The Cheatham County Board of Education voted unanimously to waive facility usage fees for any groups that involve students for the rest of the academic year.

The facility policy amendment proposed by board member Jennifer Hamblin at the Sept. 5 board meeting says that any group or event that is not school-sponsored but involves or impacts students or children in Cheatham County are exempt from paying a facility usage fee until at least next June.

The amended policy drops the required payment to the district for youth sports leagues, Boy Scouts, Girl Scouts, the Christmas Anonymous event and the Cheatham County Kids Autism Awareness event, among others. If those groups decide to make a voluntary payment to help with utility costs during their event, the district would accept it, school board spokesman Tim Adkins said.

Groups that are not student-related will continue to pay a facility usage fee.

Cheatham County Youth Basketball Association officials had said at an August school board workshop that it would ask each of its six schools to raise $3,000 so the league could donate $18,000 to the school district to help pay for utility costs. The league will also shorten its season and each team will play two games on Saturdays to help lower costs.

Cheatham County Mayor Kerry McCarver told the board at the September meeting that the county will make a one-time payment of $30,000 to the school district to help cover utility costs. That payment will be taken from the county’s Parks and Recreation Department budget.

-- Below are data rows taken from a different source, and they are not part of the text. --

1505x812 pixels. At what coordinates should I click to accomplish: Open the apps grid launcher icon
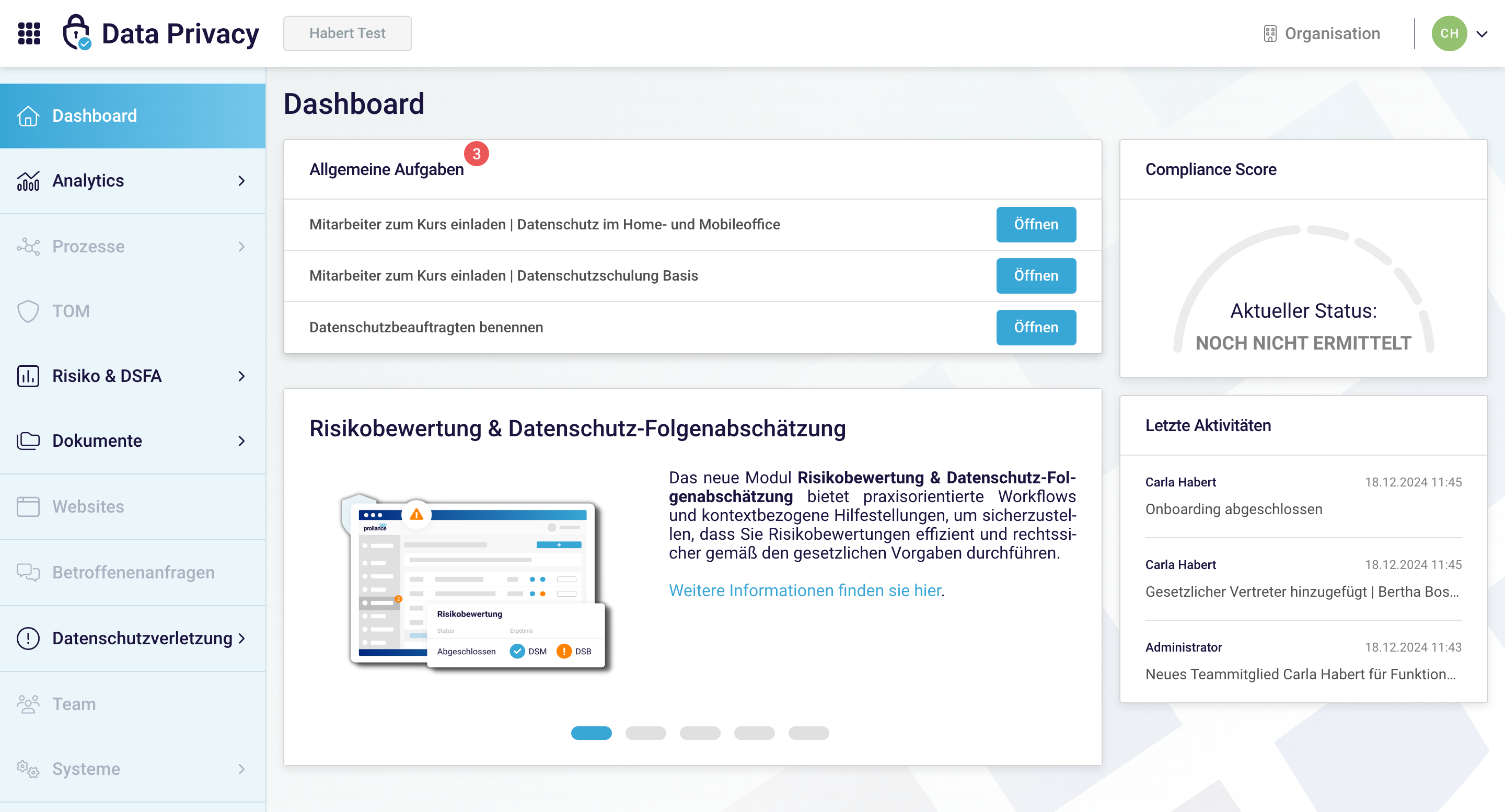[x=29, y=33]
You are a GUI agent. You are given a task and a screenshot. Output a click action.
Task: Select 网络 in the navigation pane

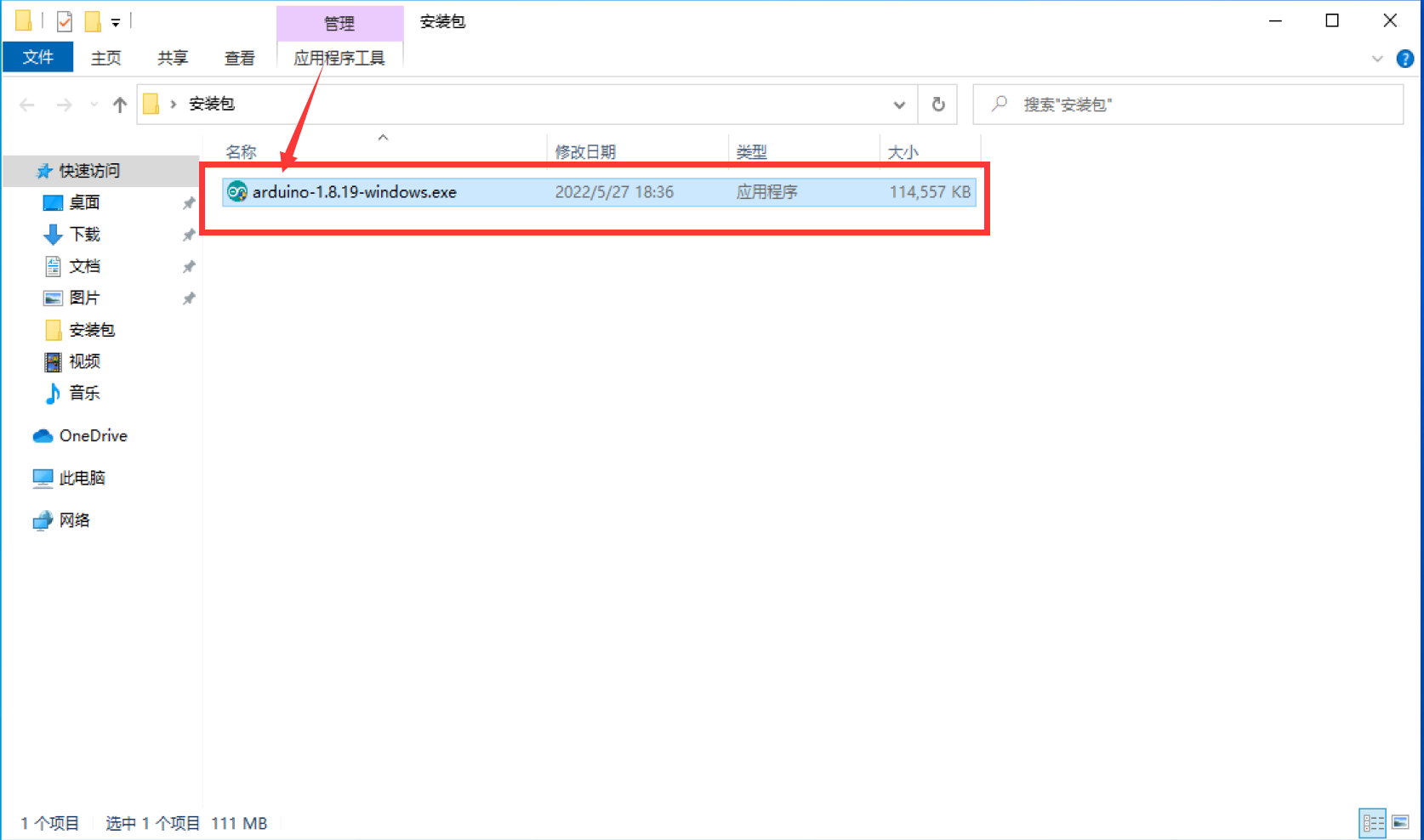point(75,520)
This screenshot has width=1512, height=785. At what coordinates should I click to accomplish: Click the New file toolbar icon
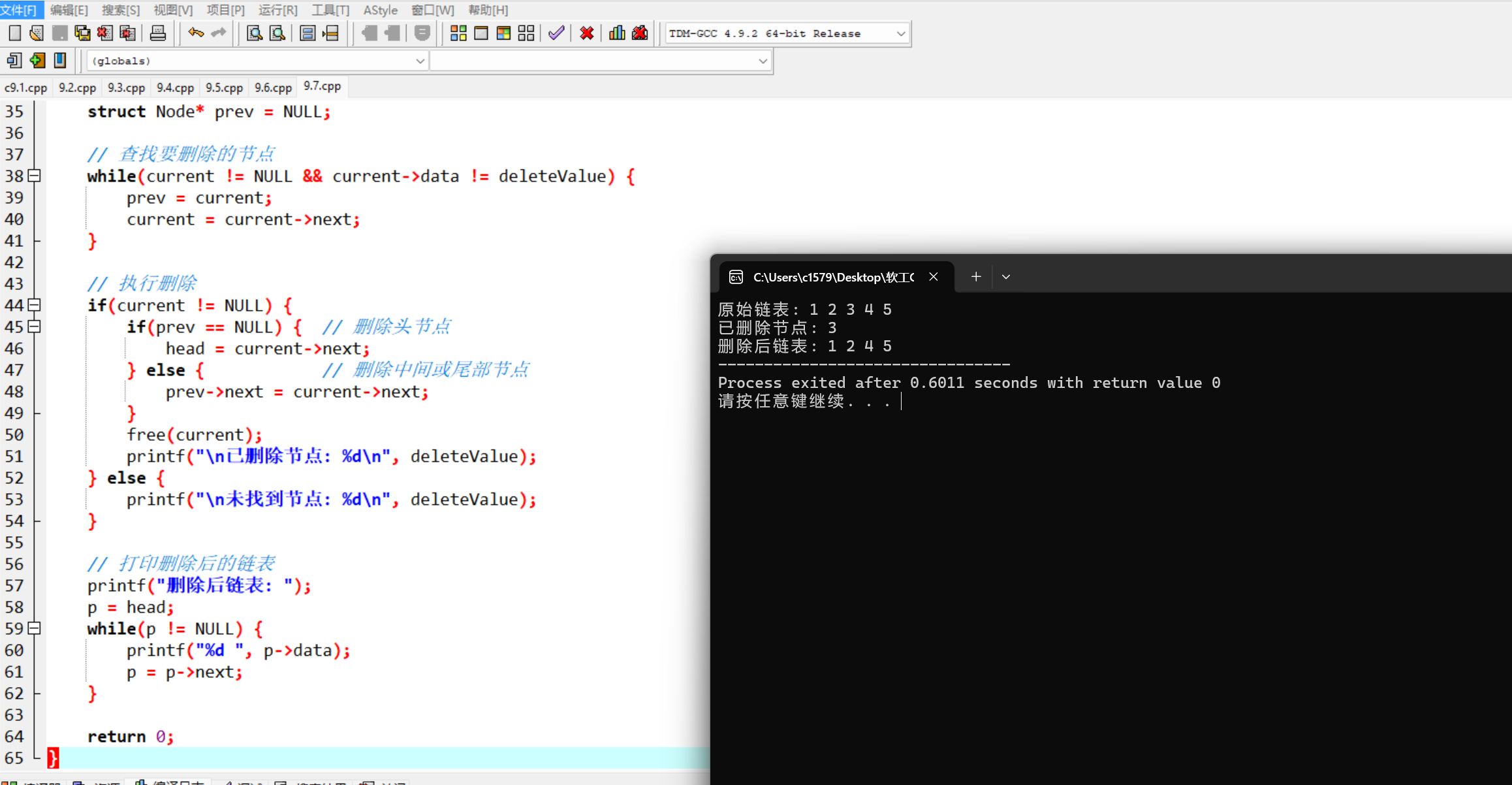14,33
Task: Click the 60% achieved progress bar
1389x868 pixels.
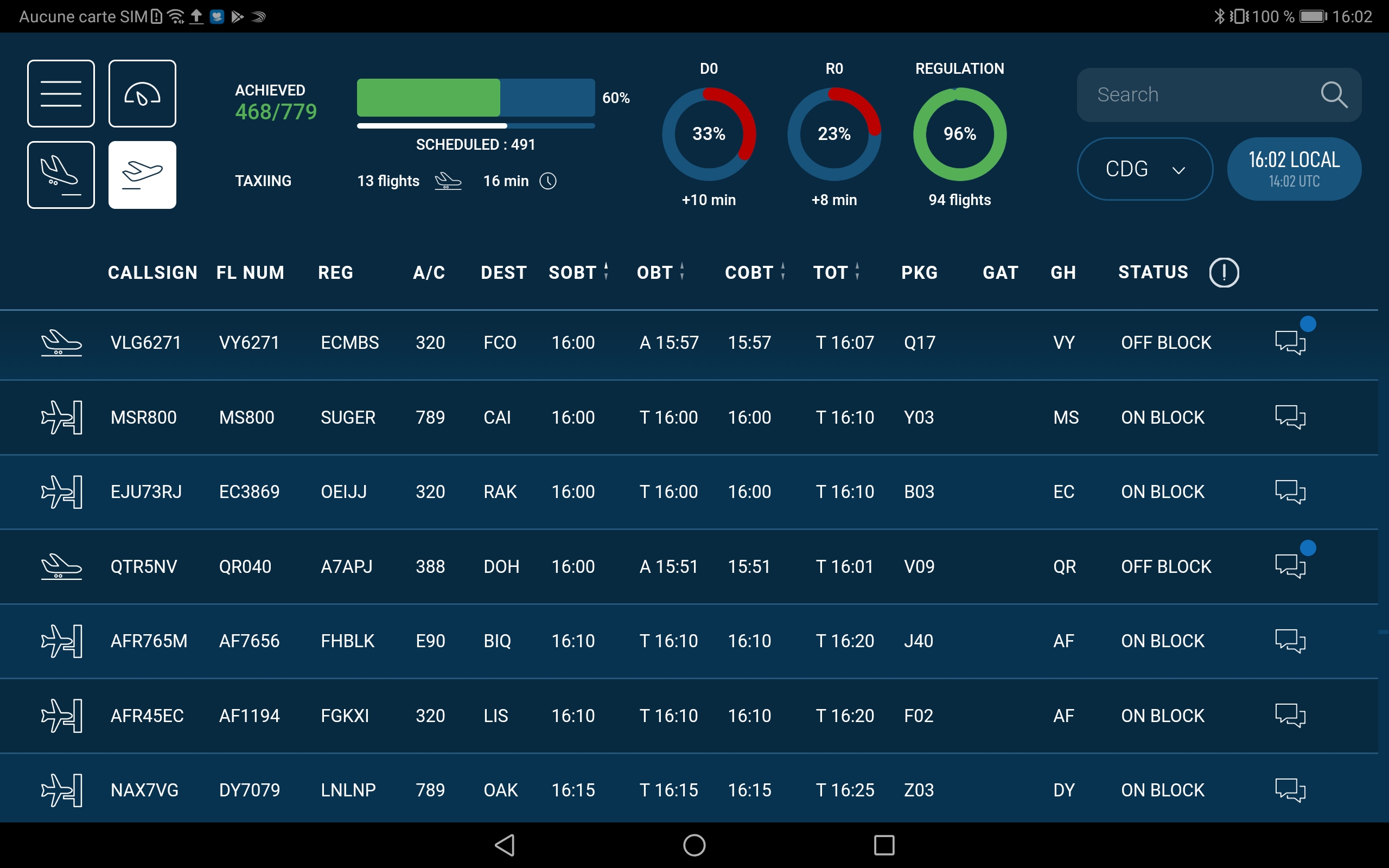Action: (x=475, y=98)
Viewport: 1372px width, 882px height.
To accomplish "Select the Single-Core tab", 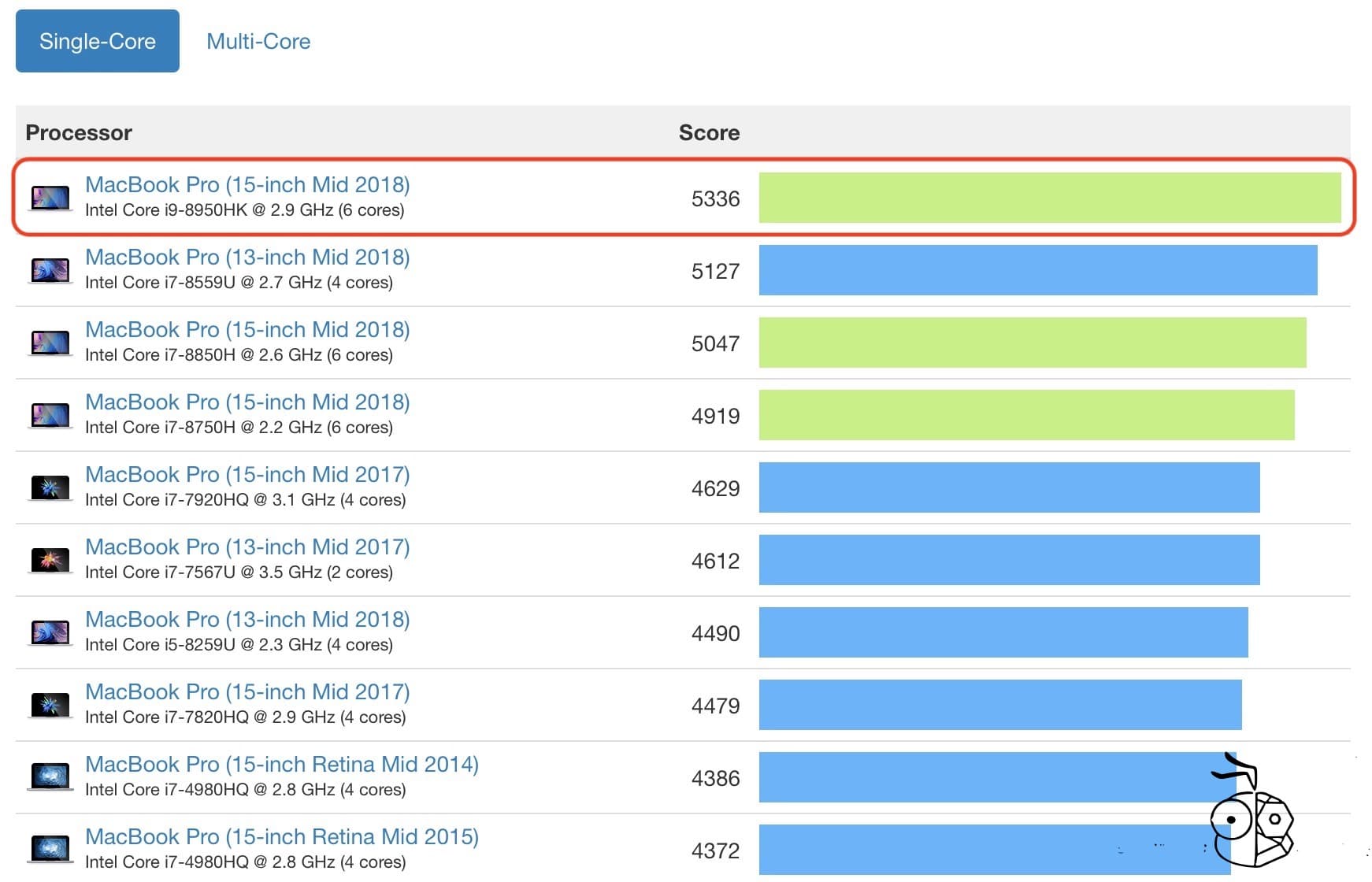I will click(x=97, y=41).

Last July the board voted to step up the enforcement of its policy of charging all groups to use schools for extracurricular activities. That decision came after a report to the board that the district’s utilities bill was nearly $200,000 above the payments it did collect.

Parents and officials with those groups strongly criticized the decision, saying it would hit the groups or event with a higher cost that they could not afford.

Board chairman John Louallen said that the district has the technology to track electrical usage in all of its facilities, which will help to determine the schools budget for that.

About 20 people — many of them affiliated with the basketball league — attended the Aug. 29 workshop to discuss the revised policy with the board members. Many of the board members said they are struggling with paying the bills while not reducing opportunities for kids in the county.

“I don’t want to be thought of as not a good community partner,” Director of Schools Dr. Cathy Beck said at the workshop. “We are really between a rock and a hard place here. I am torn between being fiscally responsible and benefitting our kids.”

Louallen said the board will review how to apply and enforce its facilities assessment fees next spring as part of its 2020-21 budget planning.

The board has scheduled a workshop for Thursday at 6:30 p.m. to discuss plans for a proposed bus barn. At its August workshop, the board received an update on a plan for the bus barn with an approximately $4 million pricetag.